Interface element records

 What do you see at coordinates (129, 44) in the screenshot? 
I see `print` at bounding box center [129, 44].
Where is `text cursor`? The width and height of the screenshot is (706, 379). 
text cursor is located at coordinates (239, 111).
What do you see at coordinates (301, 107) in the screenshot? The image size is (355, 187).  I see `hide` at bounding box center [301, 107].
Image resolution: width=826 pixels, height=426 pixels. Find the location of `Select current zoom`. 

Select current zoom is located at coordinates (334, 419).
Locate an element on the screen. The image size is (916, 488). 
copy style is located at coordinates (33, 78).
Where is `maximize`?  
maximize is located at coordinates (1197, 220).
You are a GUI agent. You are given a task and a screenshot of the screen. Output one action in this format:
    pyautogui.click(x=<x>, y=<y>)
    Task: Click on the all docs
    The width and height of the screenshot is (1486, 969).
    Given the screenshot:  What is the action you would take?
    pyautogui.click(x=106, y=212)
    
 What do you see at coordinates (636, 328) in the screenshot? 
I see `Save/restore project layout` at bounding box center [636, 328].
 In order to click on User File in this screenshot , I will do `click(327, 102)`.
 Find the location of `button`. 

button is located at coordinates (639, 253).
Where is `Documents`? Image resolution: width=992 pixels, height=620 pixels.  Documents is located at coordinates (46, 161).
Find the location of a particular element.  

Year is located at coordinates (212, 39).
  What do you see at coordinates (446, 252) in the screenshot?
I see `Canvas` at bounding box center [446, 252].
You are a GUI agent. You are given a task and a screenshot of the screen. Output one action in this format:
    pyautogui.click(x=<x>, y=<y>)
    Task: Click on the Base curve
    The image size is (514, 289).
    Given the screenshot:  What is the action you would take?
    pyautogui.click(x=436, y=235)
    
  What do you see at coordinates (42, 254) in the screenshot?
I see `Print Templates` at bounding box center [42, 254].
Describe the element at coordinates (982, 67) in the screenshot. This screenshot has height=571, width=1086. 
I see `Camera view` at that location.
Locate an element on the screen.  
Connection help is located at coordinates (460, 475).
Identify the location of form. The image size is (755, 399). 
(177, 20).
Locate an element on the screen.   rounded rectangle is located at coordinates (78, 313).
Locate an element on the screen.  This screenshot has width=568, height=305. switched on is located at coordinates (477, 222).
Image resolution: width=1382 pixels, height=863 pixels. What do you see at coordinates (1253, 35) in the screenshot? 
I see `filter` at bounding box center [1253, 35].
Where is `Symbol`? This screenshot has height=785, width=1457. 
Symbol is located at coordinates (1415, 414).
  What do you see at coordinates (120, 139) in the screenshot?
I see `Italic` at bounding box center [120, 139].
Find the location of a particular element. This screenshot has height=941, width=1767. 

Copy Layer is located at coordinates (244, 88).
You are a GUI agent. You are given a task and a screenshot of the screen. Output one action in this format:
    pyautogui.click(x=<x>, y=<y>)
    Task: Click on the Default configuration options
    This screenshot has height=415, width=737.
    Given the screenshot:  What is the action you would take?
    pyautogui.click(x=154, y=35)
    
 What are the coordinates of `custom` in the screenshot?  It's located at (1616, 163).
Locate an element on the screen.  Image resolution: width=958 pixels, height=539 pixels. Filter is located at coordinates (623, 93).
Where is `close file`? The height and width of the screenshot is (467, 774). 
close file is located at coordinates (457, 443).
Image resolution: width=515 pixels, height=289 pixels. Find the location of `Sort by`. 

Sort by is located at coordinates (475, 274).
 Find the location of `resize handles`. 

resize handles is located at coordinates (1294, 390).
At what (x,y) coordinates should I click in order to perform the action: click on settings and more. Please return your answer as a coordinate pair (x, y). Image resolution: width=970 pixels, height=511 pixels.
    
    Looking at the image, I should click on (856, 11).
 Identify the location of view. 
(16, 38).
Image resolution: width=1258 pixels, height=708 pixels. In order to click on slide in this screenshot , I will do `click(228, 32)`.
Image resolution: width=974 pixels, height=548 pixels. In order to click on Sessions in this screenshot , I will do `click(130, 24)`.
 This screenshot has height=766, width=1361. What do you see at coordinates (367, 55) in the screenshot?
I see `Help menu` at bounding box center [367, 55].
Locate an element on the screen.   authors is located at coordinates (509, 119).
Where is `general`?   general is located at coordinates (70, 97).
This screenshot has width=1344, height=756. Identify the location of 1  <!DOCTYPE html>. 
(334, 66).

What is expected:
Extract all of the items above, reproducing every line without any change.

Written reply:
 What do you see at coordinates (129, 44) in the screenshot? 
I see `print` at bounding box center [129, 44].
Where is `text cursor`? The width and height of the screenshot is (706, 379). 
text cursor is located at coordinates (239, 111).
What do you see at coordinates (301, 107) in the screenshot? The image size is (355, 187).  I see `hide` at bounding box center [301, 107].
Image resolution: width=826 pixels, height=426 pixels. Find the location of `Select current zoom`. 

Select current zoom is located at coordinates (334, 419).
Locate an element on the screen. The image size is (916, 488). 
copy style is located at coordinates (33, 78).
Where is `maximize`?  
maximize is located at coordinates (1197, 220).
You are a GUI agent. You are given a task and a screenshot of the screen. Output one action in this format:
    pyautogui.click(x=<x>, y=<y>)
    Task: Click on the all docs
    The width and height of the screenshot is (1486, 969).
    Given the screenshot:  What is the action you would take?
    pyautogui.click(x=106, y=212)
    
 What do you see at coordinates (636, 328) in the screenshot? 
I see `Save/restore project layout` at bounding box center [636, 328].
 In order to click on User File in this screenshot , I will do `click(327, 102)`.
 Find the location of `button`. 

button is located at coordinates (639, 253).
Where is `Documents`? Image resolution: width=992 pixels, height=620 pixels.  Documents is located at coordinates (46, 161).
Find the location of a particular element.  

Year is located at coordinates (212, 39).
  What do you see at coordinates (446, 252) in the screenshot?
I see `Canvas` at bounding box center [446, 252].
You are a GUI agent. You are given a task and a screenshot of the screen. Output one action in this format:
    pyautogui.click(x=<x>, y=<y>)
    Task: Click on the Base curve
    The image size is (514, 289).
    Given the screenshot:  What is the action you would take?
    pyautogui.click(x=436, y=235)
    
  What do you see at coordinates (42, 254) in the screenshot?
I see `Print Templates` at bounding box center [42, 254].
Describe the element at coordinates (982, 67) in the screenshot. This screenshot has height=571, width=1086. 
I see `Camera view` at that location.
Locate an element on the screen.  
Connection help is located at coordinates (460, 475).
Identify the location of form. The image size is (755, 399). 
(177, 20).
Locate an element on the screen.   rounded rectangle is located at coordinates (78, 313).
Locate an element on the screen.  This screenshot has width=568, height=305. switched on is located at coordinates (477, 222).
Image resolution: width=1382 pixels, height=863 pixels. What do you see at coordinates (1253, 35) in the screenshot? 
I see `filter` at bounding box center [1253, 35].
Where is `Symbol`? This screenshot has height=785, width=1457. 
Symbol is located at coordinates (1415, 414).
  What do you see at coordinates (120, 139) in the screenshot?
I see `Italic` at bounding box center [120, 139].
Find the location of a particular element. This screenshot has height=941, width=1767. 

Copy Layer is located at coordinates (244, 88).
You are a GUI agent. You are given a task and a screenshot of the screen. Output one action in this format:
    pyautogui.click(x=<x>, y=<y>)
    Task: Click on the Default configuration options
    This screenshot has height=415, width=737.
    Given the screenshot:  What is the action you would take?
    pyautogui.click(x=154, y=35)
    
 What are the coordinates of `custom` in the screenshot?  It's located at (1616, 163).
Locate an element on the screen.  Image resolution: width=958 pixels, height=539 pixels. Filter is located at coordinates (623, 93).
Where is `close file`? The height and width of the screenshot is (467, 774). 
close file is located at coordinates (457, 443).
Image resolution: width=515 pixels, height=289 pixels. Find the location of `Sort by`. 

Sort by is located at coordinates (475, 274).
 Find the location of `resize handles`. 

resize handles is located at coordinates (1294, 390).
At what (x,y) coordinates should I click in order to perform the action: click on settings and more. Please return your answer as a coordinate pair (x, y). Image resolution: width=970 pixels, height=511 pixels.
    
    Looking at the image, I should click on (856, 11).
 Identify the location of view. 
(16, 38).
Image resolution: width=1258 pixels, height=708 pixels. In order to click on slide in this screenshot , I will do `click(228, 32)`.
Image resolution: width=974 pixels, height=548 pixels. In order to click on Sessions in this screenshot , I will do `click(130, 24)`.
 This screenshot has height=766, width=1361. What do you see at coordinates (367, 55) in the screenshot?
I see `Help menu` at bounding box center [367, 55].
Locate an element on the screen.   authors is located at coordinates (509, 119).
Where is `general`?   general is located at coordinates (70, 97).
This screenshot has width=1344, height=756. Identify the location of 1  <!DOCTYPE html>. 
(334, 66).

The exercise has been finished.